Sabrina Diano, Ph.D

Sabrina Diano, Ph.D

Research Summary

Dr. Sabrina Diano is the Robert R. Williams Professor of Nutrition, Director of the Institute of Human Nutrition and Professor of Molecular Pharmacology and Therapeutics and of Physiology and Cellular Biophysics at Columbia University Irving Medical Center. She is also an adjunct Professor at Yale University in the department of Cellular and Molecular Physiology.

Dr. Diano’s research focuses on brain mechanisms regulating energy and glucose homeostasis using interdisciplinary approaches, including molecular biology, anatomy, biochemistry, behavior, electrophysiology, and chemogenetics, in rodent models. Her studies on nutrient sensing by the brain aim to identify inter- and intra-cellular mechanisms that enable brain cells to regulate energy and glucose metabolism and how derangements of these mechanisms induce the development of metabolic disorders. Her research adds critical information to the current understanding of the central regulation of energy and glucose homeostasis and how alterations in stored energy are sensed in the brain.

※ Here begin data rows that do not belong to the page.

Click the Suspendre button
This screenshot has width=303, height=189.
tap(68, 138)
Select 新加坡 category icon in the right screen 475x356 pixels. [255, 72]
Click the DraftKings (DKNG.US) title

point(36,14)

The results of her research have important implications for the pathogenesis of metabolic syndrome, obesity, and type 2 diabetes, disorders that are the leading cause of morbidity and mortality in the U.S., and the developed world in general, with the highest financial burden on the national economy.

As metabolic dysfunctions have been linked to other disorders, including neurodegenerative diseases, such as Alzheimer’s and Parkinson’s diseases, and psychiatric disorders such as anxiety and depression, the focus of Dr. Diano’ research involves also studies aiming to decipher the role of metabolic dysfunction in the onset and development of neurodegenerative and psychiatric disorders.